--- Aim of the exercise ---
The reply should be a single number: the count of lines below that contain the word "November".

--- Data records ---
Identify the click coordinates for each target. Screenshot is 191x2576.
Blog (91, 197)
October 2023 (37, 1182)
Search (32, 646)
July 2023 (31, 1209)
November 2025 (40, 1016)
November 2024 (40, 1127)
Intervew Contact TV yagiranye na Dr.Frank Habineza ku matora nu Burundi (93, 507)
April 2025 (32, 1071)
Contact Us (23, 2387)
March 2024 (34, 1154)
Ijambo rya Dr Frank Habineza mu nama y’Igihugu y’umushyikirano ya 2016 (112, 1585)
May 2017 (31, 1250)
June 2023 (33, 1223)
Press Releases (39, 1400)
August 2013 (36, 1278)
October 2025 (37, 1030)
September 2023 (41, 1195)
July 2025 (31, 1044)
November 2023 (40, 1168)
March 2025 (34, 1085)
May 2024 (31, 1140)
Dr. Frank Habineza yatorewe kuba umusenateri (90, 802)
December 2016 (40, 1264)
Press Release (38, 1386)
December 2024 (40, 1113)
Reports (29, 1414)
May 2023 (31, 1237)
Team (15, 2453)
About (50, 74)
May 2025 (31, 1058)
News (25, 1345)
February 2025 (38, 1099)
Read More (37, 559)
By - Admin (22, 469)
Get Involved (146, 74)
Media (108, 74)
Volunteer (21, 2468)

--- Response ---
3